Dirichlet divisor problem

In number theory, one of the arithmetic functions that has been extensively studied over many years is the divisor function d(n) which is the number of positive divisors of n. The behaviour of d(n) is rather erratic as n increases, as can be seen from the examples:

d(151199) = 4

d(151200) = 144

d(151201) = 2

As a consequence of this erratic growth of d(n), mathematicians have studied the average value of d(m), over the values m = 1, 2, ... n, in mathematical notation:

{\frac {1}{n}}\sum _{i\leq n}d(i)

.

Finding a closed form for the value of this expression seems to be beyond the techniques available so far, but it is possible to find approximations, and the first step in this direction is

{\frac {1}{n}}\sum _{i\leq n}d(i)\approx \log(n)

,

which may be written as

\sum _{i\leq n}d(i)\approx n\log(n)

.

Dirichlet proved that

\sum _{i\leq n}d(i)=n\log(n)+(2\gamma -1)n+O({\sqrt {n}}),

where $\gamma$ is the Euler-Mascheroni constant.

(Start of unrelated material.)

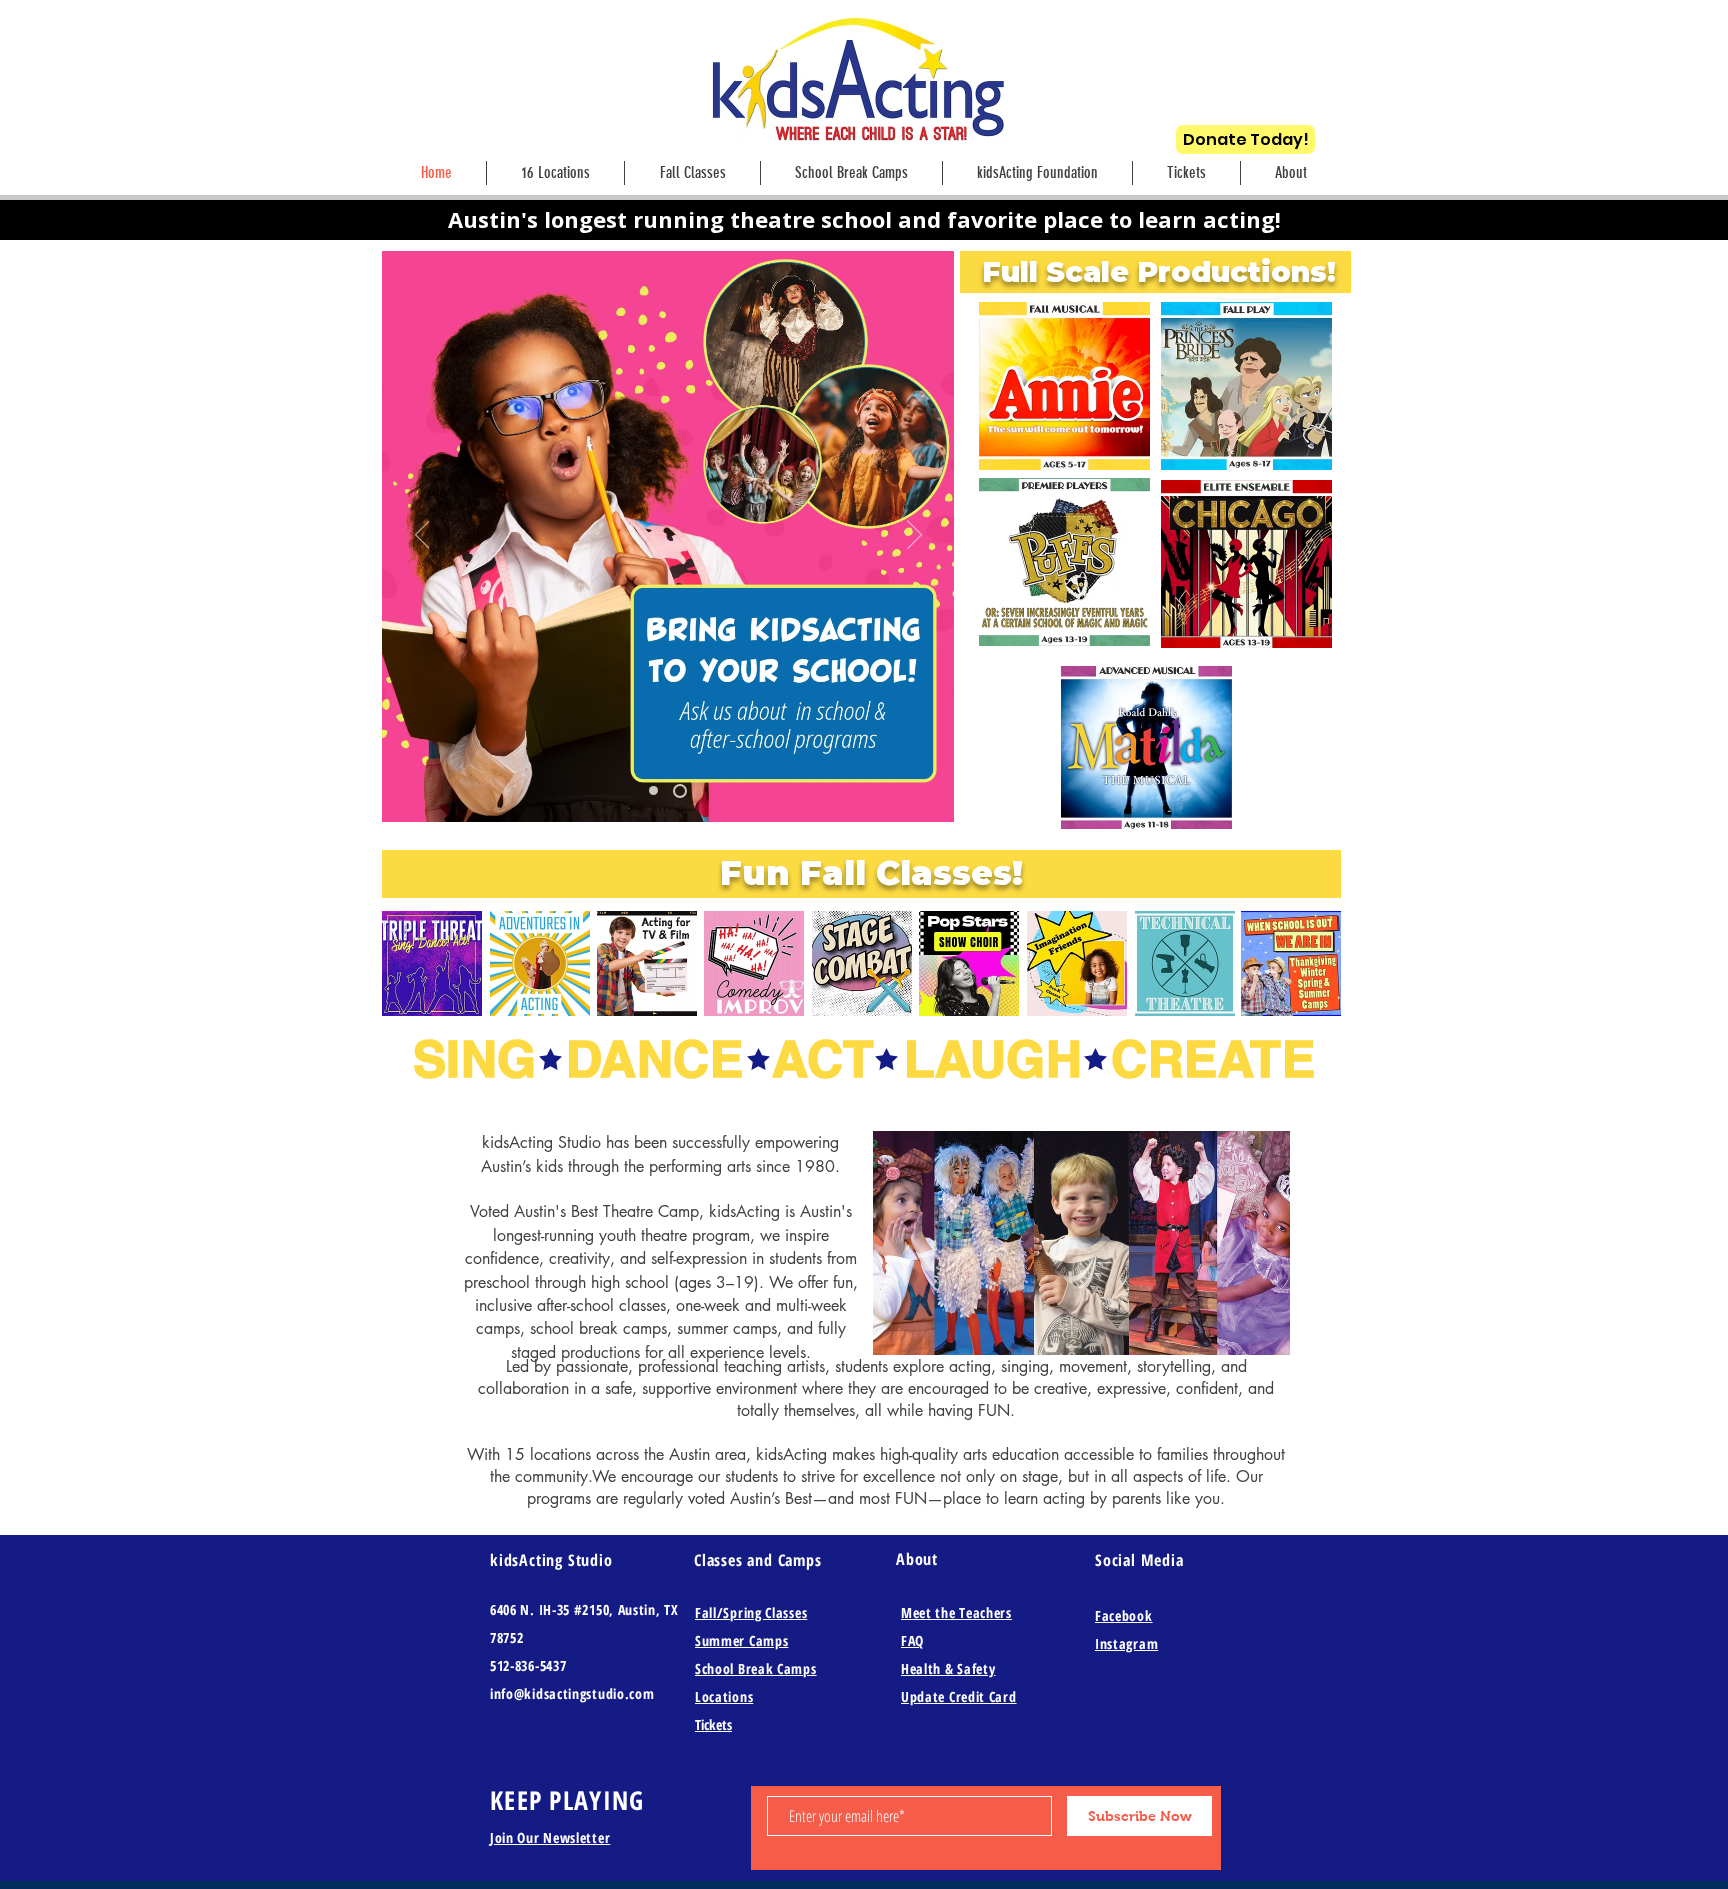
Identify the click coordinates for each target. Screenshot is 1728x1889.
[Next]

The proof of this result is quite elementary, and may be found in many textbooks on number theory.

The Dirichlet divisor problem is the problem of improving the term $O({\sqrt {n}}),$ which is known as the 'error term'.

The progress towards finding better and better expressions for the error term maybe summed up as follows:

In 1903, Voronoi proved that the error term can be improved to $O(x^{1/3}\log x).$
In the opposite direction, Hardy and Landau showed that the error term can not be taken to be $O(x^{1/4}).$
In 1922, van der Corput improved the error term to $O(x^{33/100}).$
In 1969, Kolesnik showed that the error term can be taken to be $O(x^{(12/37)+\epsilon }),$ for any $\epsilon \ >0.$
In 1988, Iwaniec and Mozzochi proved that if $\Theta$ is the infimum of the values of $\theta$ for which $\sum _{i\leq n}d(i)=n\log(n)+(2\gamma -1)n+O(n^{\theta }),$ then $\Theta \leq 7/22.$